Akasaka Hie Shrine
Akasaka Hie Jinja (日枝神社), a Shinto shrine located on the border of Nagatacho and Akasaka, had been worshiped as the spiritual guardian of Edo Castle ever since the castle was created in the 15th century.
For this reason, the Tokugawa shoguns of the 17th to 19th century, who placed their residence and government in the castle, considered it an important shrine and protected it. Even after the feudal times ended and the Edo castle was turned into the Imperial Palace, it was regarded as the spiritual protector of the palace (at least before WWII). So it used to have a set of beautiful buildings, but almost all were lost in WWII and what stands now are post-war reconstructions made with concrete.

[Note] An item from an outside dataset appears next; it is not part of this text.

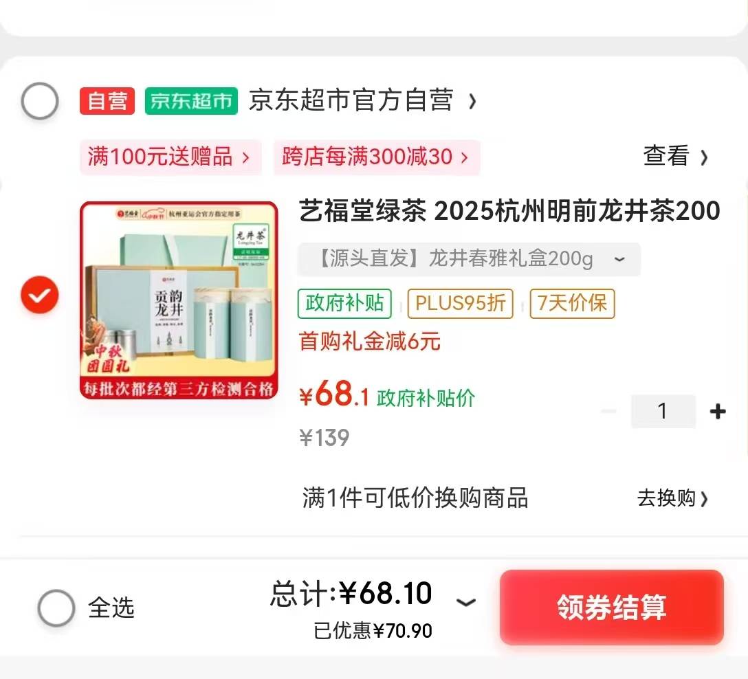Uncheck the 艺福堂绿茶 item checkbox
The height and width of the screenshot is (679, 748).
pyautogui.click(x=40, y=295)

There are many Hie shrines in Japan, and along with Hiyoshi shrines, all can ulitimately be traced back to Hiyoshi Taisha Shrine in Shiga Prefecture.
Haiden is where you offer prayers.
Honden is where the divinities are enshrined.

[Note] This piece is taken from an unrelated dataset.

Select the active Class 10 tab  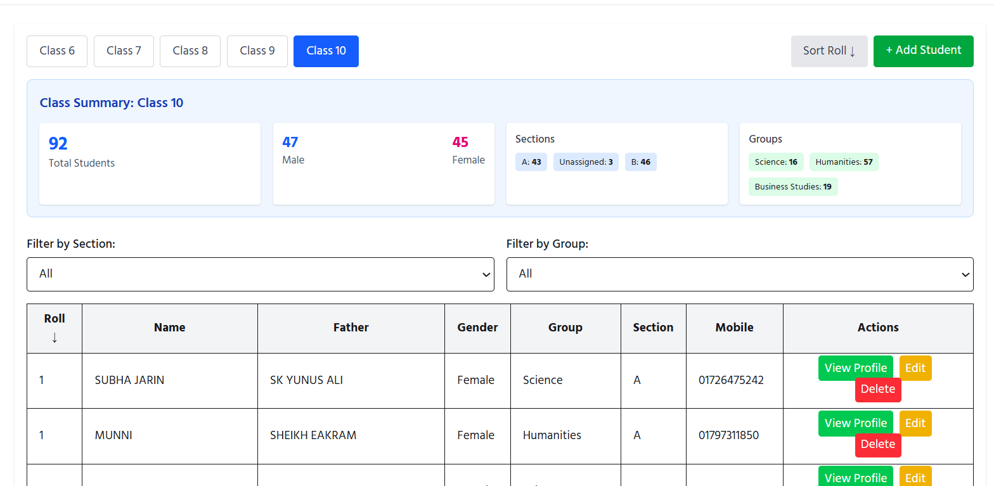tap(326, 51)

Sanno Inari Jinja, constructed in 1659, is the only surviving building from the feudal times. It enshrines the landlord divinity of this precincts - this deity was situated here from before Hie Shrine was relocated here in 1659.
On Setsubun Day (Feb 3), many Shinto shrines and some large Buddhist temples hold bean-throwing events to drive away evil spirits.
Here at Akasaka Hie Shrine, a ritual is held from 11:30am and the bean-throwing takes place starts from around 0:00pm.
But the ritual from 11:30 is held inside the main building and you cannot see it at all from outside.
Sanno Matsuri (山王祭), held in mid-June, is the grand festival of this shrine. It's a renowned festival in Tokyo, but it's fully performed only in even-numbered years. For details about this event, see the article on the Sanno Matsuri at Akasaka Hie Shrine.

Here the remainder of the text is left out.